Suatu ketika pada Desember 2013, sang ayah masuk rumah sakit. Saat dicek ternyata memiliki HB yang rendah, yakni hanya di angka 4. Disinyalir karena sang ayah sering minum obat seperti obat asam urat, yang kemudian menyebabkan lambungnya luka dan berdarah. Selama seminggu sang ayah dirawat di rumah sakit. Namun karena sudah parah terjadilah infeksi ke seluruh badan. Pada hari kelima sang ayah koma, dan pada hari ketujuh meninggal dunia. Tak hanya sedih ditinggal sang ayah yang sangat disayanginya, kuliah Bernadin pun terancam berhenti di tengah jalan.

“Waktu itu saya panik banget. Papa satu-satunya yang cari nafkah, biaya kedokteran mahal, kira-kira 25 juta per semester. Saya masih ada tabungan, cuma cukup buat satu semester saja, bagaimana nih. Saya sudah cari ke sana, ke sini. Saudara belum ada yang sanggup bantu sebegitu besar.

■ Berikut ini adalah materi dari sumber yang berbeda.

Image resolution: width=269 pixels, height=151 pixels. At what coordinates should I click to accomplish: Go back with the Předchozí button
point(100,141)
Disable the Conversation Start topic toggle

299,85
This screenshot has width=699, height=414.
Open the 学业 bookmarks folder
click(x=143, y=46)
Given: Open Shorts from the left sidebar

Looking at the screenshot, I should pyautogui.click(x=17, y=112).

Bahkan ada saudara yang bilang, tidak ada biaya ya sudah, stop saja,” kenangnya.  

Tentu tak semudah itu Bernadin menyerah. Apalagi almarhum ayah sudah membayarkan uang muka sebesar Rp 150 juta juga 25 juta selama dua semester.

“Saya tidak pengen ya, saya pengennya lanjut. Saya cari ke sana, ke mari, cari ke pemerintah. Akhirnya mamanya teman, dia dokter juga, tahu tentang Tzu Chi menyarankan untuk mengajukan bantuan ke Tzu Chi,” katanya.

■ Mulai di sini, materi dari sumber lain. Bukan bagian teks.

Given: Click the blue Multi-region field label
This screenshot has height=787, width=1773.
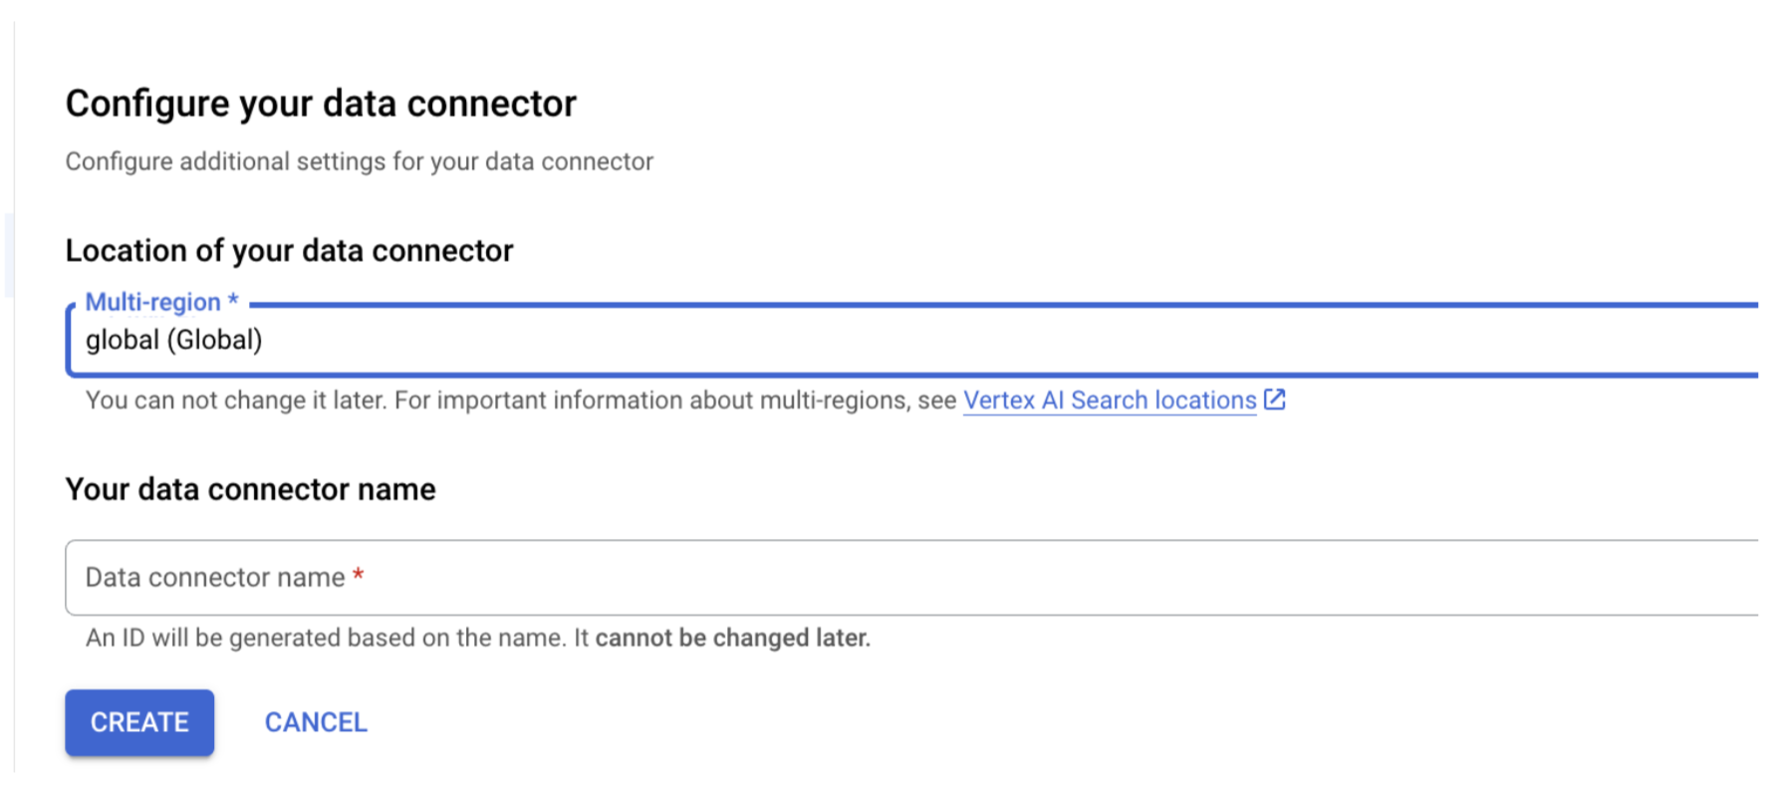Looking at the screenshot, I should pos(152,302).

Bernadin pun diantar temannya ke Tzu Chi Center dan dipertemukan dengan Lulu, relawan Tzu Chi yang menangani beasiswa. Ia pun menceritakan keadaannya. “Ya, baik, kami pertimbangkan dulu,” jawab Lulu, saat itu. Ia pun melihat transkrip nilai Bernadin yang saat itu pada semester 2 mencapai 3,15.

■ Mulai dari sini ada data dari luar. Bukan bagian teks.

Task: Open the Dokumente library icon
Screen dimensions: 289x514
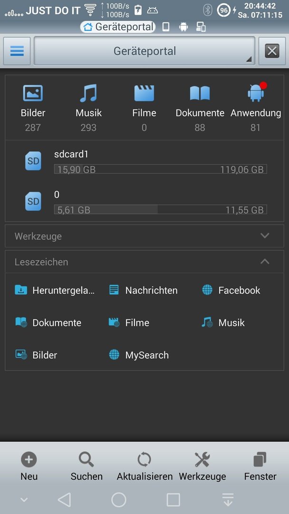Action: point(200,93)
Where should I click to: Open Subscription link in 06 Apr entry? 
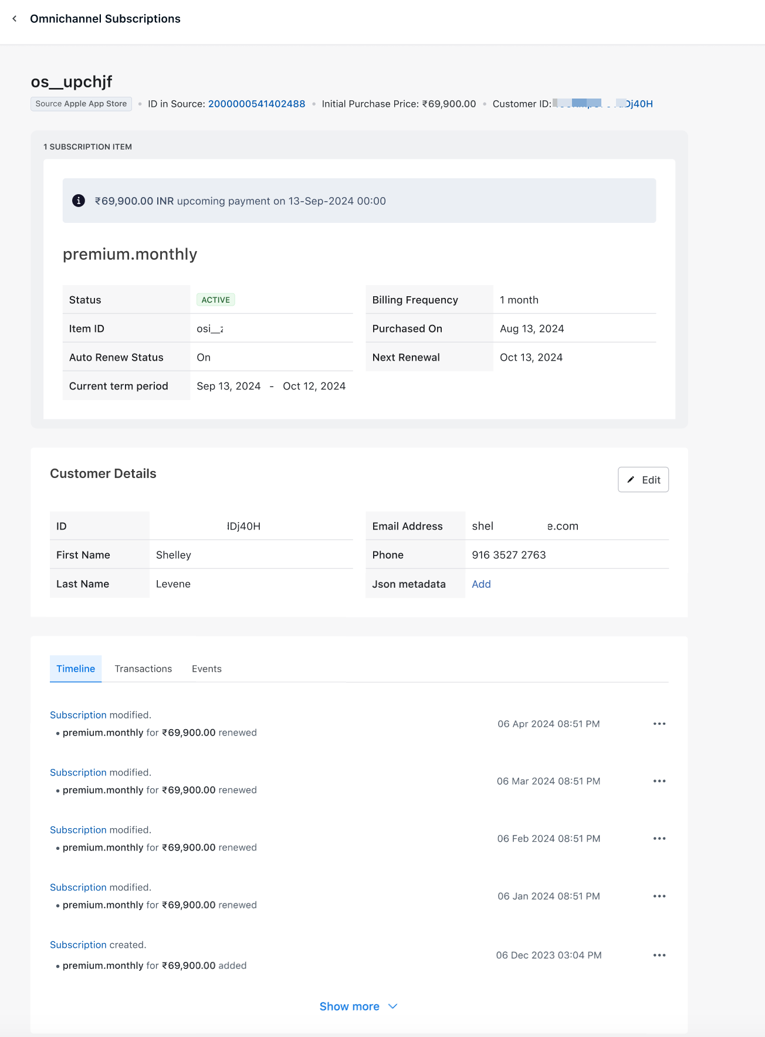tap(78, 715)
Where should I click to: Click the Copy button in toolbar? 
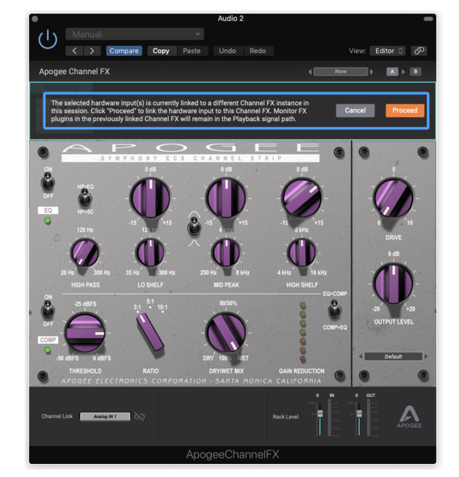[161, 51]
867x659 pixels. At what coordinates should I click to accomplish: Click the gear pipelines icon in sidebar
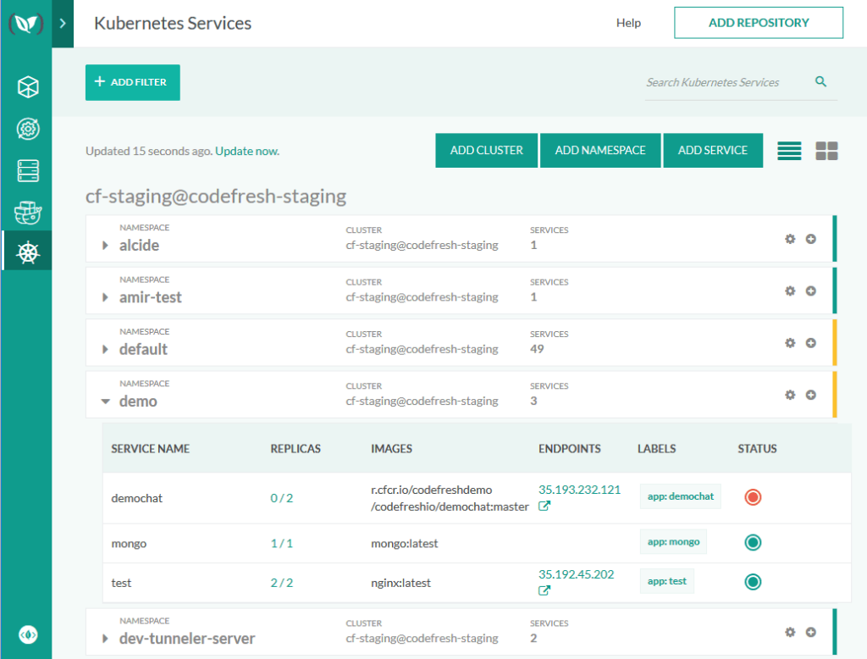pos(26,129)
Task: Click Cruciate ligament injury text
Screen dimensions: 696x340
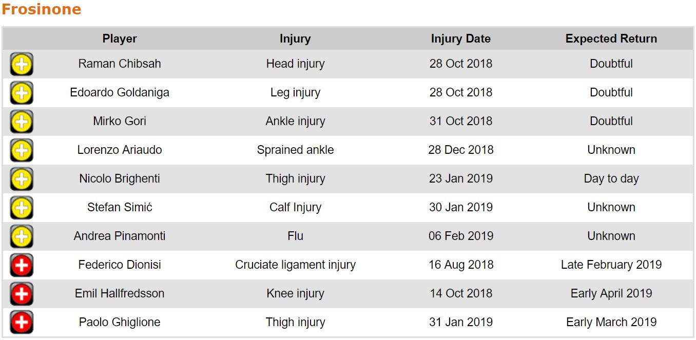Action: (295, 265)
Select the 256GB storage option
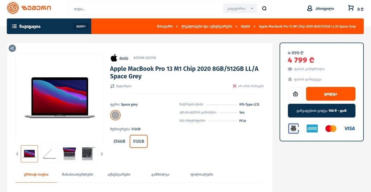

“Mama berdoa terus setiap hari,” kata ibunda Bernadin, Maria Cecilia saat itu yang sangat mendukung keinginan anaknya untuk terus bisa kuliah. 

Sebelum kenal Tzu Chi, Bernadin selalu berpikir bahwa seseorang itu bekerja hanya untuk diri sendiri dan keluarga. Namun setelah mengenal Tzu Chi, ia mengerti bahwa hidup haruslah memberikan manfaat yang banyak bagi orang lain yang membutuhkan.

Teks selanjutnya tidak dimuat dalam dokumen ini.